For Irish employment with relocation: EU nationals retain full free movement rights to Ireland, making this the most straightforward cross-border employment option for Romanian technology professionals. Dublin’s tech market is active, English-language, and provides access to multinational employers that are less accessible from Bucharest. The cost of living in Dublin is significantly higher than Bucharest, which affects the real value of the compensation differential.
For UK employment with relocation: the points-based immigration system applies to Romanian nationals (who lost the right to work freely in the UK at the end of the Brexit transition period). The Skilled Worker visa is the relevant route for most professional technology roles. The employer needs to be a licensed sponsor, and the role needs to meet the relevant salary threshold.

Across hundreds of cross-border placements in these three markets, the characteristics that most consistently produce successful outcomes are straightforward and worth naming explicitly.

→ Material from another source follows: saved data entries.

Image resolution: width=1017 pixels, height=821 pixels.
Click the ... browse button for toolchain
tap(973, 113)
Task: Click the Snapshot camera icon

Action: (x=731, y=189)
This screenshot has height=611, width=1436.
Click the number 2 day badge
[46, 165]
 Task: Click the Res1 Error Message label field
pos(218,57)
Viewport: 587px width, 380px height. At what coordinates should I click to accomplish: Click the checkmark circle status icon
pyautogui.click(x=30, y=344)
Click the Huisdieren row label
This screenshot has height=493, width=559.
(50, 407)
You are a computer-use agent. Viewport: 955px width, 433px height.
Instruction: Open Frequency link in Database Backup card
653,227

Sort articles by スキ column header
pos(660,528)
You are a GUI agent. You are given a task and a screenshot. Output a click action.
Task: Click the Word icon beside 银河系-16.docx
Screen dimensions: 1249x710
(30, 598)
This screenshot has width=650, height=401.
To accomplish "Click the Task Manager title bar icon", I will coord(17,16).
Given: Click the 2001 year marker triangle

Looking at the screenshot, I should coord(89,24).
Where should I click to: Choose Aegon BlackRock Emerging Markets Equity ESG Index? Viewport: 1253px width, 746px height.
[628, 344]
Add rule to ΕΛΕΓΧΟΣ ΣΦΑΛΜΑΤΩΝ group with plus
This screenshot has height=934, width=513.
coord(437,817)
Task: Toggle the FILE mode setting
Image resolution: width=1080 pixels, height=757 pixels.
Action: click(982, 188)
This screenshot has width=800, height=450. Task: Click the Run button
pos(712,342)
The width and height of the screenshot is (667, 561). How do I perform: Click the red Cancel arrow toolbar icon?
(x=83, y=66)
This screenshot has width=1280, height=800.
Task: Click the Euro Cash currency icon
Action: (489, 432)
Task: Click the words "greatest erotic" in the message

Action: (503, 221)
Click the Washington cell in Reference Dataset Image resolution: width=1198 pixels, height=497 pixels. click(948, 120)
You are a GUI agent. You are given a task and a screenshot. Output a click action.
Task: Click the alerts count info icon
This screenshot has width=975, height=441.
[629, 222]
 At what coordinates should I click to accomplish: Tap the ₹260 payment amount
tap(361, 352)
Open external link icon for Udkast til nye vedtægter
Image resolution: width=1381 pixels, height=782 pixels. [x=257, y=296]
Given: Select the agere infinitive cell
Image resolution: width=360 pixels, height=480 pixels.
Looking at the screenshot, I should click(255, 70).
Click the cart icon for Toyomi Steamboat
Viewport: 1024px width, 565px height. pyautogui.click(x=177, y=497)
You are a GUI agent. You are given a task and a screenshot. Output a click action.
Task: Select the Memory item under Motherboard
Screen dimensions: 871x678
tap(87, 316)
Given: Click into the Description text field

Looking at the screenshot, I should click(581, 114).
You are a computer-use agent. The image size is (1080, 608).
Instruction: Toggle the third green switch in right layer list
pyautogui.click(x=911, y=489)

Employer side: compliance infrastructure established before the offer rather than after. Employment structure (direct, employer of record, contractor) decided and communicated in the offer letter. Remote-first communication practices established at the team level before the new hire joins, not built around them. Compensation communicated transparently in the context of local market benchmarks rather than presented as a simple number requiring the candidate to do their own benchmarking.
Candidate side: employment structure clarified before acceptance. Total compensation evaluated including the tax implications in the country of employment. Career trajectory assessed in the context of the specific employer (remote employees at some organisations have equal access to promotion and development; at others, the Dublin or London office retains the interesting senior roles). Notice period obligations in the current role managed honestly and completely.
The international placements that fail most frequently share a single characteristic: operational details that should have been established before the offer were left for after the acceptance, and the resolution process damaged trust on one or both sides.